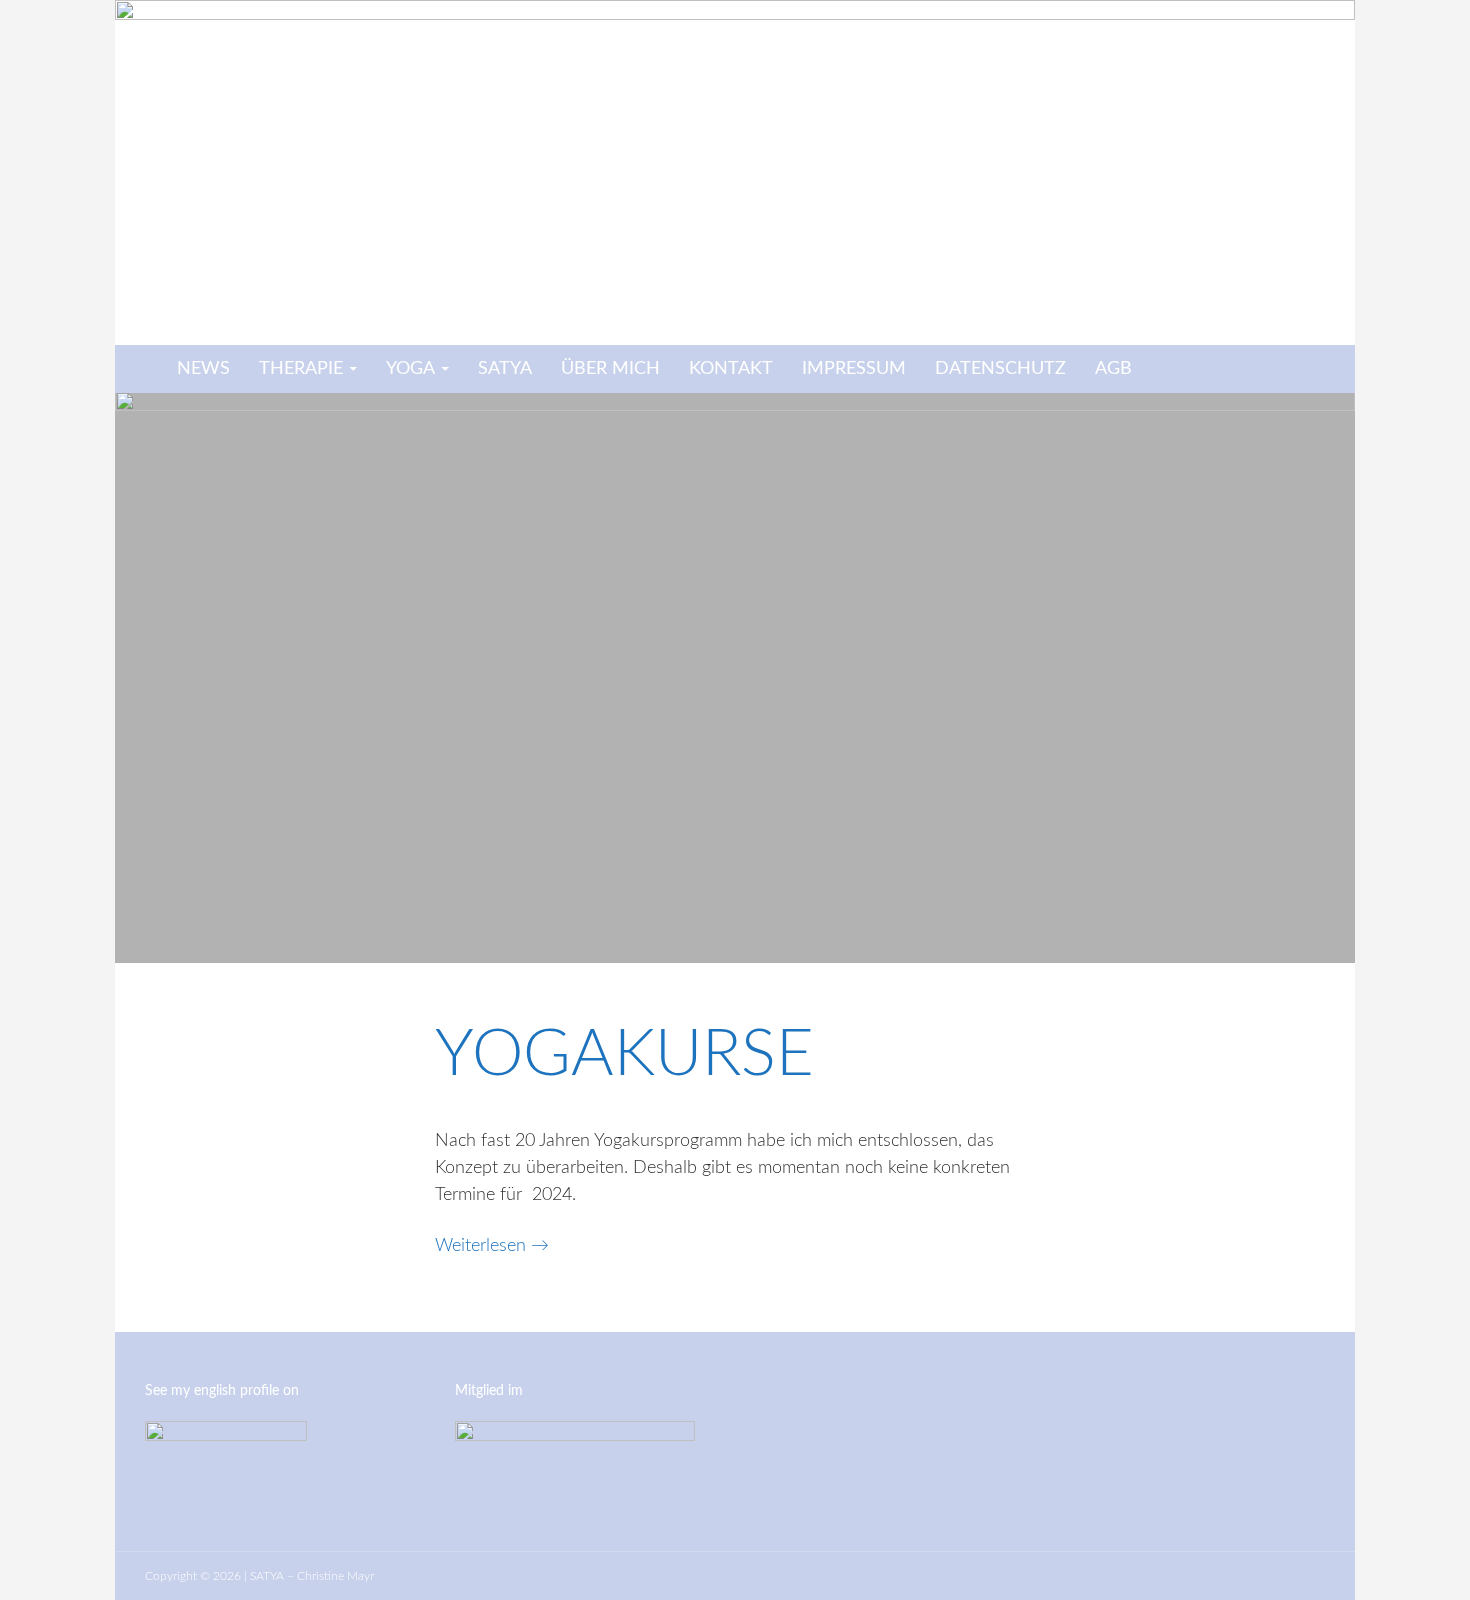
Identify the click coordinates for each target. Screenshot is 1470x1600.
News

____________________

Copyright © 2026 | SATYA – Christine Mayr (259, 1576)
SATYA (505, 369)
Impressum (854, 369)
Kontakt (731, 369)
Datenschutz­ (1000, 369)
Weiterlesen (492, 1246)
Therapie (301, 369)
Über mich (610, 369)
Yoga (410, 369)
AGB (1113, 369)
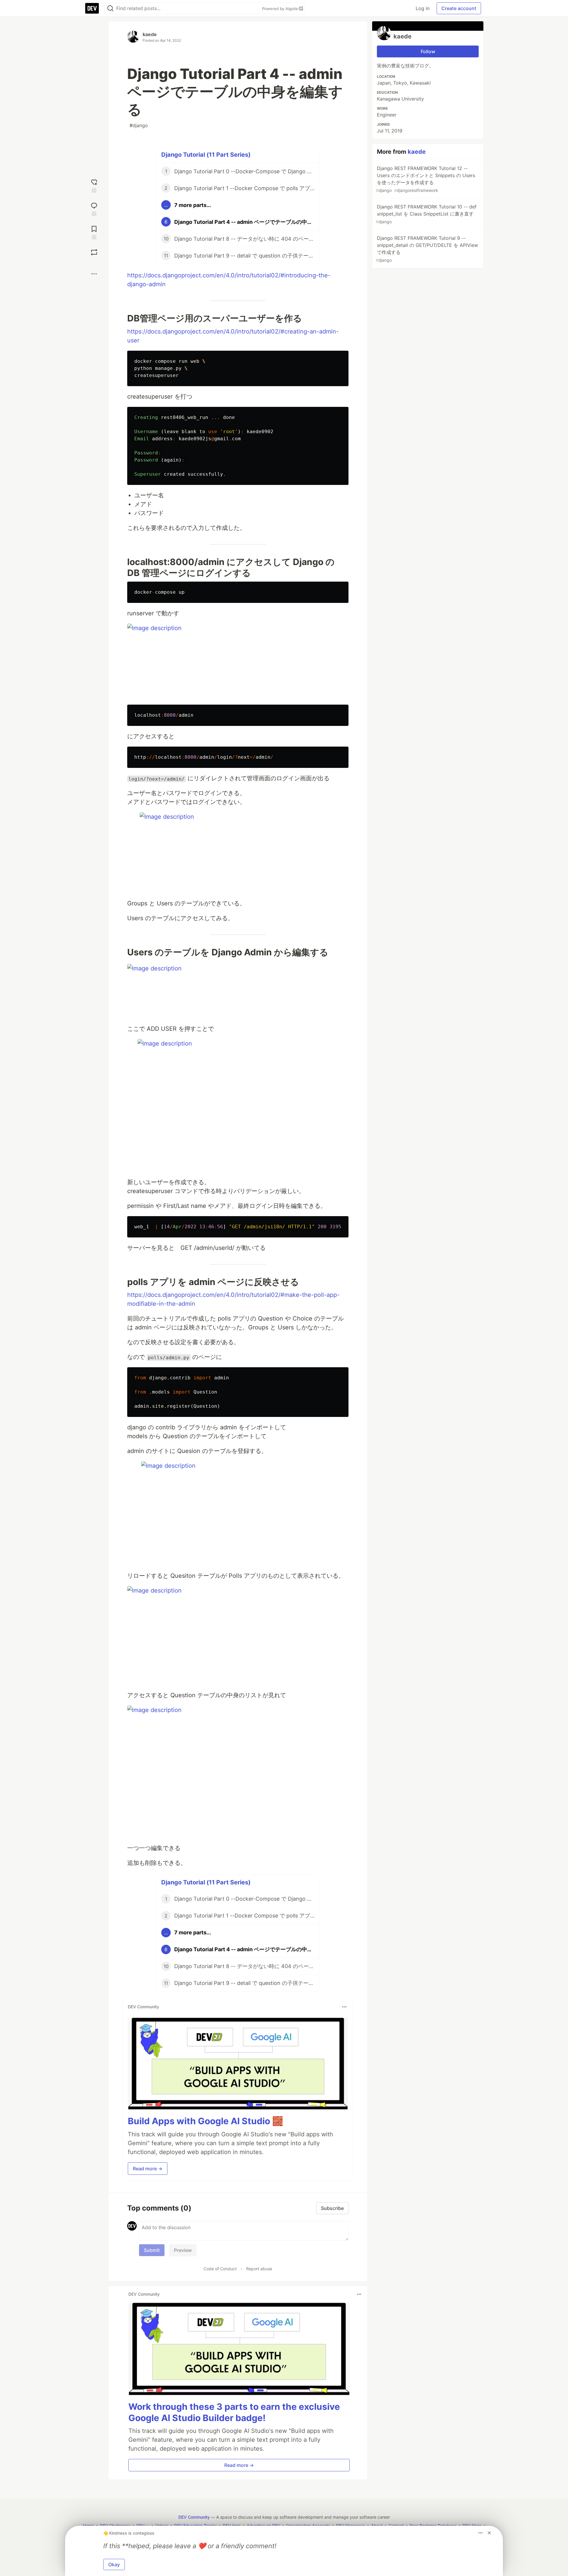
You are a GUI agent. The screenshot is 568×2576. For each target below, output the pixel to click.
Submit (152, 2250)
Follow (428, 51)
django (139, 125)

____________________

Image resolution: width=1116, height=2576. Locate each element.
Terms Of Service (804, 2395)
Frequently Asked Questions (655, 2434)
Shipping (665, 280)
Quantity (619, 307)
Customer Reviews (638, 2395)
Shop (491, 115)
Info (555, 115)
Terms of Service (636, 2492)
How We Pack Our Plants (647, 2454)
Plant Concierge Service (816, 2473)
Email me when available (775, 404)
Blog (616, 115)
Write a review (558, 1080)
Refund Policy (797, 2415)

____________________

[Brief]:
Above are records; repeat only the lines starting at the line with "Email me when available (775, 404)" and ending at the line with "Refund Policy (797, 2415)", exactly as they appear, both included.

[Output]:
Email me when available (775, 404)
Blog (616, 115)
Write a review (558, 1080)
Refund Policy (797, 2415)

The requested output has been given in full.